期限切れの競合の検出と削除を最も簡単に実行するには、Sync Framework の変更適用元を使用します。競合ログを変更適用元に関連付けるために、プロバイダーまたは競合ログには IConflictLogAccess および IConflictLogWriter インターフェイス (マネージ コードの場合) または IConflictLogAccess および IConflictLogWriter インターフェイス (アンマネージ コードの場合) が実装されています。競合ログは、

ApplyChanges メソッド (マネージ コードの場合) または ISynchronousNotifyingChangeApplier2::ApplyChanges メソッド (アンマネージ コードの場合) を使用して、変更適用元に渡されます。競合ログが変更適用元に渡されると、変更適用元は、ログに記録されている期限切れの競合を検出して、各変更バッチの最後に削除します。

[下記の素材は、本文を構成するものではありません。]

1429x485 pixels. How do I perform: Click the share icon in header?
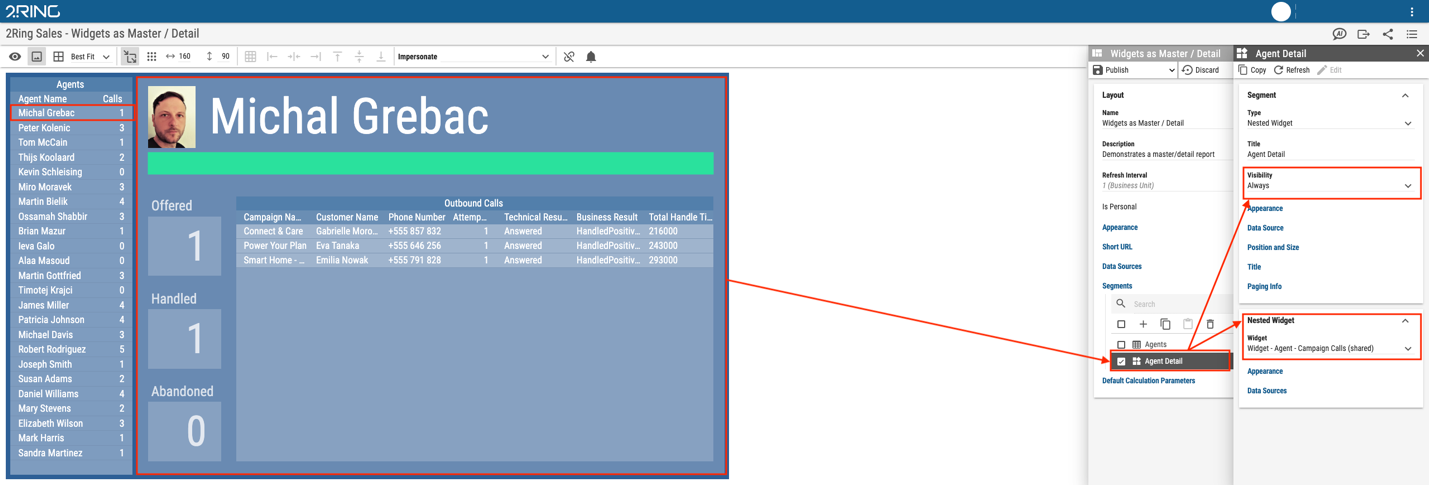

変更適用元に接続しない競合ログの場合、競合ログが単独で期限切れの競合を管理する必要があります。競合は、競合ログに既に記録されているものに代わる新しい競合が競合ログに追加された場合に、期限切れになります。このようなケースを検出する 1 つの方法は、ログに記録された各競合の変更バージョンを新しい競合の競合ナレッジに照らし合わせて検査することです。競合の変更バージョンが、新しい競合の競合ナレッジに含まれる場合、その既存の競合は期限切れであり、ログから削除する必要があります。また、競合は、競合ログに既に記録されている競合に代わる変更がレプリカに適用されると、その時点で期限切れになります。このようなケースを検出する 1 つの方法は、ログに記録された各競合の変更バージョンを各変更バッチの適用後にレプリカのナレッジに照らし合わせて検査することです。期限切れの競合の検出と解決は、同期セッションの一環として実行することも別の機会に実行することもできます。

ログに記録された競合の解決

競合ログに記録された競合は、同期セッションの一環として解決することも別の機会に解決することもできます。ただし、競合ログに記録された競合を変更適用時に解決しないでください。予期しない結果が生じる可能性があります。

競合ログに記録された競合をレプリカに適用する場合は、ローカルな変更として処理する必要があります。競合ログに記録された競合を解決するために、アプリケーションまたはプロバイダーは次の手順を実行します。

  1. レプリカのティック数を増やします。

  2. ティック数が更新されたローカル レプリカによって変更が行われることを反映して、項目または変更単位の変更バージョンを更新します。

  3. Combine (マネージ コードの場合) または Union (アンマネージ コードの場合) を使用してレプリカのナレッジを競合のナレッジと組み合わせます。この組み合わされたナレッジをレプリカの新しいナレッジとして保存します。

  4. 変更データをレプリカに適用します。

  5. 競合を競合ログから削除します。

メモリ内競合ログ

プロバイダーが制約の競合を報告する場合、競合ログが必要になります。競合ログがないレプリカのために制約の競合を報告するプロバイダーを支援するために、Sync Framework は、競合ログ インターフェイスを実装します。この実装は、メモリ内で動作して、制約の競合を処理する結果として生じる可能性がある一時的な競合を格納するために使用されます。具体的な実装としては、MemoryConflictLog クラス (マネージ コードの場合) と、IProviderSyncServices2::CreateMemoryConflictLog の呼び出しで取得できる IMemoryConflictLog インターフェイス (アンマネージ コードの場合) が該当します。

このメモリ内競合ログ実装は、永続的な競合ログと組み合わせて使用することもできます。メモリ内競合ログ実装を使用して、パフォーマンスを向上させることができます。具体的には、メモリ内競合ログ実装が完全な競合ログのメモリ内キャッシュとなって、一時的な競合を処理します。永続的な競合ログが、メモリ内競合ログに連結されている場合、Persist (マネージ コードの場合) または IMemoryConflictLog::Persist (アンマネージ コードの場合) を呼び出して、同期完了後に競合を永続的な競合ログに保存することができます。